──────── DATASET EXTRACT

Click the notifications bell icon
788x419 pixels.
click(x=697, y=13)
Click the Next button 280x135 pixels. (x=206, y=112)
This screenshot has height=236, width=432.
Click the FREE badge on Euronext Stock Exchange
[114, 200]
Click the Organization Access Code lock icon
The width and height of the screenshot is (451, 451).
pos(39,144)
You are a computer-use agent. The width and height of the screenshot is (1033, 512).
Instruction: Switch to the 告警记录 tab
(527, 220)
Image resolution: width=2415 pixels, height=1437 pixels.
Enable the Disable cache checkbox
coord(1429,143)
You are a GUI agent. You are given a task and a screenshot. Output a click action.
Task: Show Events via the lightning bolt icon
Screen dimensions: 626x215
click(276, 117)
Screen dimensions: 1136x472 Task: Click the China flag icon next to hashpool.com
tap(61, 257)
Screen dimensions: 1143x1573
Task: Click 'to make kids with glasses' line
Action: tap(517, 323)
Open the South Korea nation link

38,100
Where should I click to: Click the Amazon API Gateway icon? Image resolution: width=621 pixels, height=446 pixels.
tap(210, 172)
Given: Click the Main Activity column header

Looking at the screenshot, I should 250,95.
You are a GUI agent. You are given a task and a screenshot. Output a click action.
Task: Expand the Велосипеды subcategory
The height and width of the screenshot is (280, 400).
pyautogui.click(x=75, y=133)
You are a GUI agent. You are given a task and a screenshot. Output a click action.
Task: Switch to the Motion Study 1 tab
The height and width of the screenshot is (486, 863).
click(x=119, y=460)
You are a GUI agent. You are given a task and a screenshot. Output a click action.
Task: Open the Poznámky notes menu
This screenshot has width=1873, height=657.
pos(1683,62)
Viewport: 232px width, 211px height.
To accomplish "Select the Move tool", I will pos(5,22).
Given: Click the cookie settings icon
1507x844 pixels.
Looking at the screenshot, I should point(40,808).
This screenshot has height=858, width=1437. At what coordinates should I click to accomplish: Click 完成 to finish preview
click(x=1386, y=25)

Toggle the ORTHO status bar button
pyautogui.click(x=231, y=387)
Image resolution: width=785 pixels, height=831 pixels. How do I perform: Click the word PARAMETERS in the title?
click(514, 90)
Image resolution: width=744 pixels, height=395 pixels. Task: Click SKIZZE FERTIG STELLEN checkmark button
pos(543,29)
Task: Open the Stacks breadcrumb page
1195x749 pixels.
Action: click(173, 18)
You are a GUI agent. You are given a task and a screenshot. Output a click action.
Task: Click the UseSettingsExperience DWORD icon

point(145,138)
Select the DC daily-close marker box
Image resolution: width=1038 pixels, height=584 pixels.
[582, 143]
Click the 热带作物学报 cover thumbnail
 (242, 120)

────────────────

### EXERCISE DESCRIPTION
Can you edit the lines above so that every "GUI agent" becomes "screen agent", leaving everything else unchanged?

### TASK RESPONSE
Click the notifications bell icon
788x419 pixels.
click(x=697, y=13)
Click the Next button 280x135 pixels. (x=206, y=112)
This screenshot has height=236, width=432.
Click the FREE badge on Euronext Stock Exchange
[114, 200]
Click the Organization Access Code lock icon
The width and height of the screenshot is (451, 451).
pos(39,144)
You are a computer-use agent. The width and height of the screenshot is (1033, 512).
Instruction: Switch to the 告警记录 tab
(527, 220)
Image resolution: width=2415 pixels, height=1437 pixels.
Enable the Disable cache checkbox
coord(1429,143)
You are a screen agent. You are given a task and a screenshot. Output a click action.
Task: Show Events via the lightning bolt icon
Screen dimensions: 626x215
click(276, 117)
Screen dimensions: 1136x472 Task: Click the China flag icon next to hashpool.com
tap(61, 257)
Screen dimensions: 1143x1573
Task: Click 'to make kids with glasses' line
Action: tap(517, 323)
Open the South Korea nation link

38,100
Where should I click to: Click the Amazon API Gateway icon? Image resolution: width=621 pixels, height=446 pixels.
tap(210, 172)
Given: Click the Main Activity column header

Looking at the screenshot, I should 250,95.
You are a screen agent. You are given a task and a screenshot. Output a click action.
Task: Expand the Велосипеды subcategory
The height and width of the screenshot is (280, 400).
pyautogui.click(x=75, y=133)
You are a screen agent. You are given a task and a screenshot. Output a click action.
Task: Switch to the Motion Study 1 tab
The height and width of the screenshot is (486, 863).
click(x=119, y=460)
You are a screen agent. You are given a task and a screenshot. Output a click action.
Task: Open the Poznámky notes menu
This screenshot has width=1873, height=657.
pos(1683,62)
Viewport: 232px width, 211px height.
To accomplish "Select the Move tool", I will pos(5,22).
Given: Click the cookie settings icon
1507x844 pixels.
Looking at the screenshot, I should point(40,808).
This screenshot has height=858, width=1437. At what coordinates should I click to accomplish: Click 完成 to finish preview
click(x=1386, y=25)

Toggle the ORTHO status bar button
pyautogui.click(x=231, y=387)
Image resolution: width=785 pixels, height=831 pixels. How do I perform: Click the word PARAMETERS in the title?
click(514, 90)
Image resolution: width=744 pixels, height=395 pixels. Task: Click SKIZZE FERTIG STELLEN checkmark button
pos(543,29)
Task: Open the Stacks breadcrumb page
1195x749 pixels.
Action: click(173, 18)
You are a screen agent. You are given a task and a screenshot. Output a click action.
Task: Click the UseSettingsExperience DWORD icon

point(145,138)
Select the DC daily-close marker box
Image resolution: width=1038 pixels, height=584 pixels.
[582, 143]
Click the 热带作物学报 cover thumbnail
 (242, 120)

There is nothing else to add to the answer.